### WHAT THE EXERCISE ASKS
Continue the event description on mediator burnout, starting right after its last sentence.

Mediator Burnout and Self-Care
Mediator Burnout and Self-Care
October 19, 2022
10:30 a.m. - 12:00 p.m. (Pacific time)
Mediators, regardless of whether they are in private practice or working in community-based or government mediation programs, are susceptible to occupational stress such as “burnout.” Not only is burnout a problem for the individual in distress, but also the symptoms of burnout undermine fundamental principles of quality mediation. For example, a burned-out mediator may exhibit narrow and uncreative thinking, diminished capacity to regulate emotions, compromised decision making, and deficits in attention and memory.
The prospect of mediator burnout not only threatens the quality of mediation, but it also highlights shortcomings in the regulatory framework designed to provide mediation quality control. Mediators are unique among human services professionals in that professional ethical monitoring rests almost exclusively upon the shoulders of each individual mediator. Despite considerable discussion about how to ensure mediators deliver quality service, the focus has been on molding newly minted mediators rather than those who are already in practice. And minimal attention is paid to the workplace environments in which mediators do their work.
This presentation will explain the elements of burnout, summarize existing burnout research, and then discuss how and why burnout can manifest in mediators. Because preventing or mitigating burnout is unique to each individual, this presentation will instead focus on structural, organizational interventions that can help protect against burnout.

### DATA EXTRACT

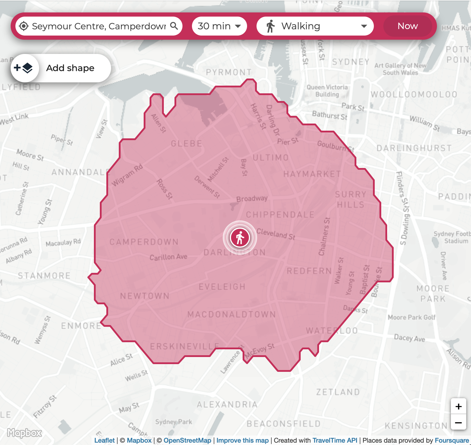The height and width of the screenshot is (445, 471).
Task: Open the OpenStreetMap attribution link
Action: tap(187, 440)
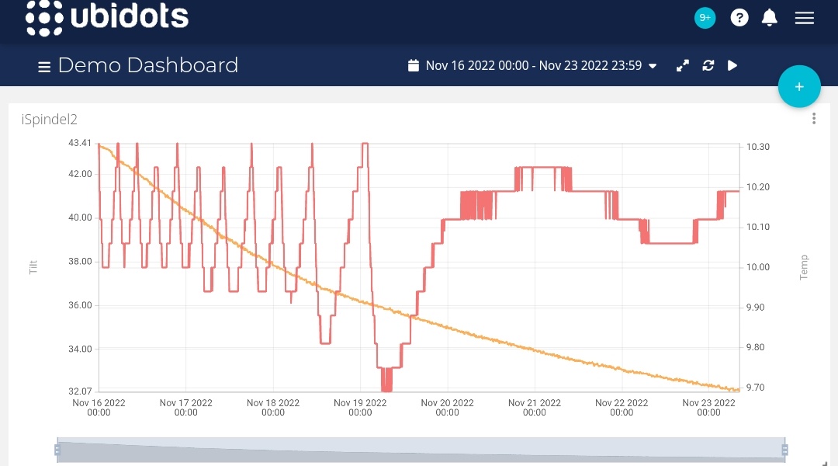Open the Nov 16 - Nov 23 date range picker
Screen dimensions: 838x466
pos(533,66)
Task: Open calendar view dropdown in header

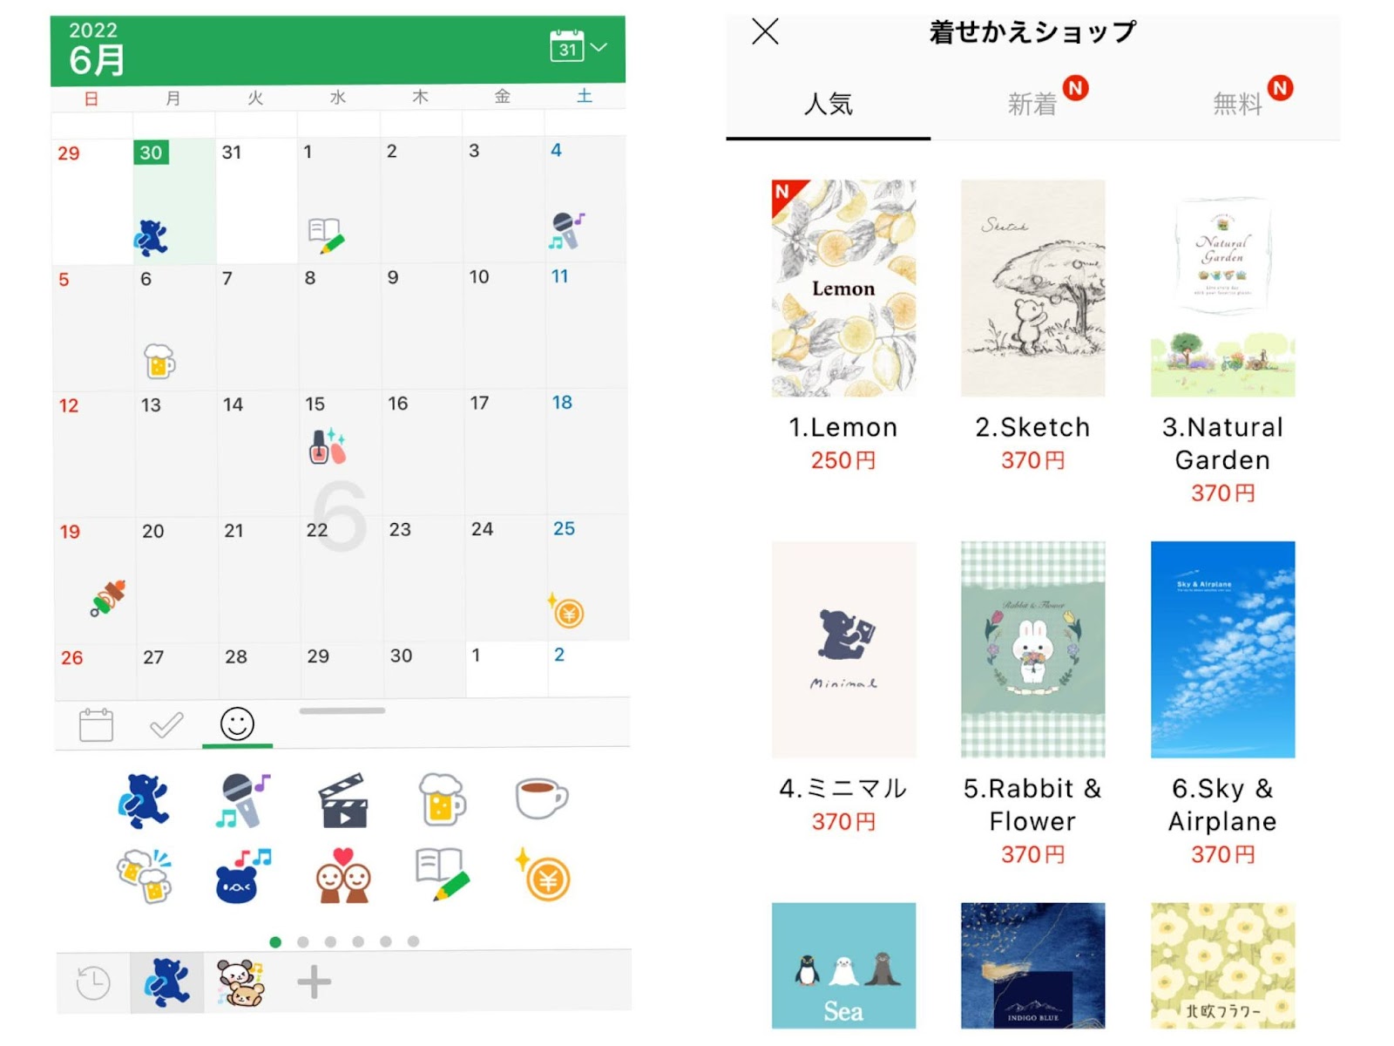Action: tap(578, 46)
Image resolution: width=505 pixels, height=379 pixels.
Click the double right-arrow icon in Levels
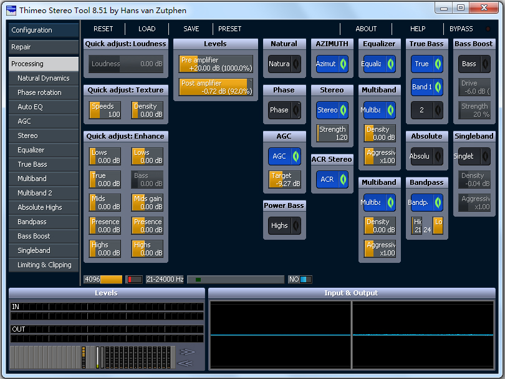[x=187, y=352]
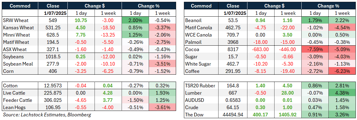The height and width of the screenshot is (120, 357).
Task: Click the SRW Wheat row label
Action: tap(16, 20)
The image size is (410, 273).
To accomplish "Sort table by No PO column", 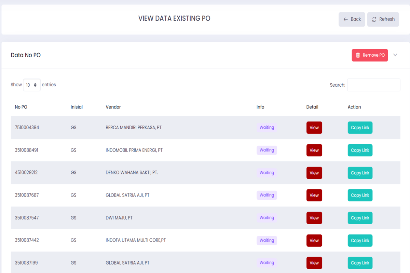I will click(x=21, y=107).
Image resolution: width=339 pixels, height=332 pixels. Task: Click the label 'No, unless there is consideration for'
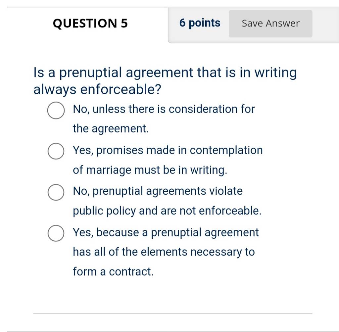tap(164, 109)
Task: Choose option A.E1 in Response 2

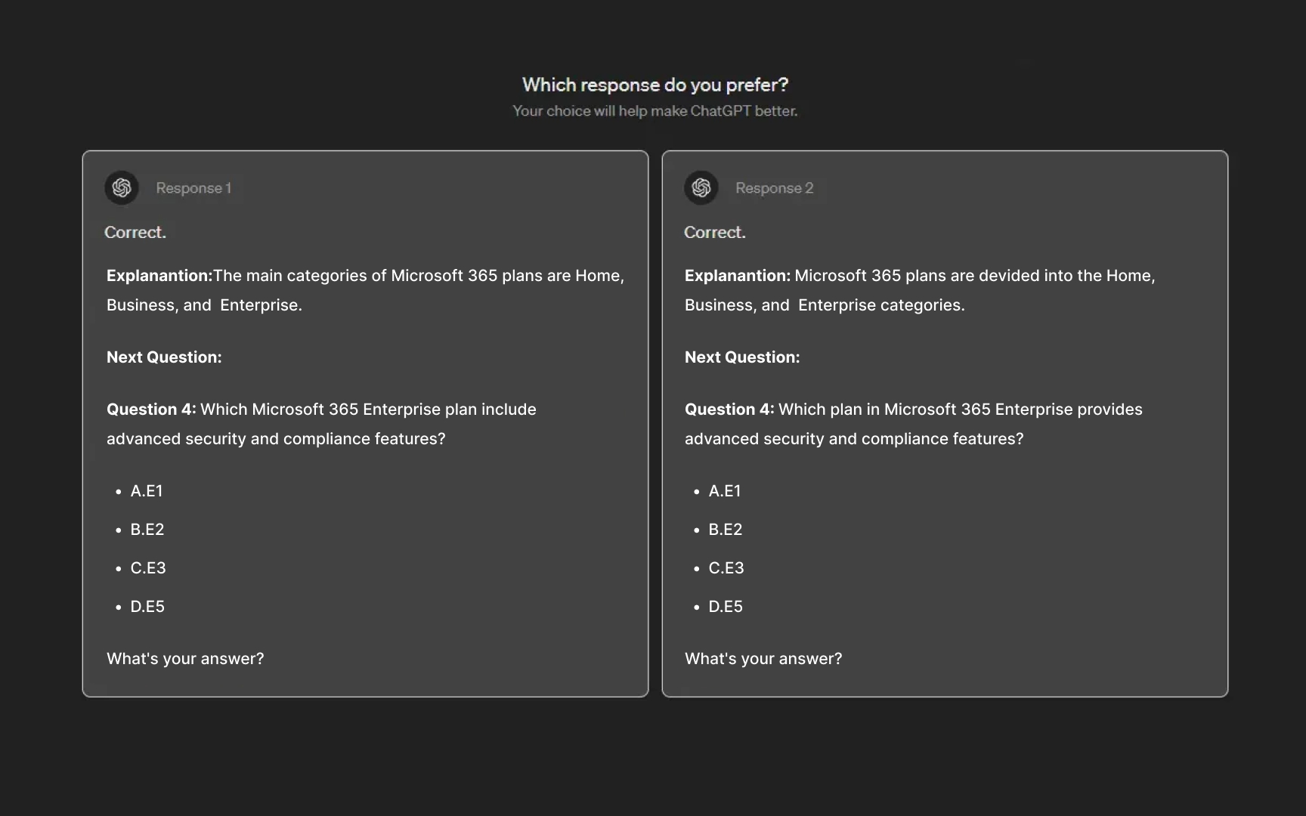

### ANSWER BELOW
About the Presenter:
Lydia Nussbaum is a Professor of Law and the Associate Dean for Experiential Legal Education at the UNLV Boyd School of Law where she also serves as the Director of the Saltman Center for Conflict Resolution. Before joining the faculty at Boyd, she taught as a Clinical Teaching Fellow at the University of Baltimore School of Law and was a fellow in the Leadership, Ethics, and Democracy Building Initiative at the University of Maryland Carey School of Law. She teaches courses on dispute resolution and family law and directs the law school’s Mediation Clinic. Her research focuses on government uses of mediation and how the design of public mediation programs impact mediators and mediation participants.
Professor Nussbaum’s professional roots started in Maryland. She completed her first basic mediation training at the Baltimore Community Mediation Center on Greenmount Avenue and she volunteered as a mediator doing community, re-entry, and parenting plan mediations before moving out west. She was an early member of the Maryland Program for Mediator Excellence. She also received training in community conference facilitation from Restorative Response Baltimore, formerly the Community Conferencing Center.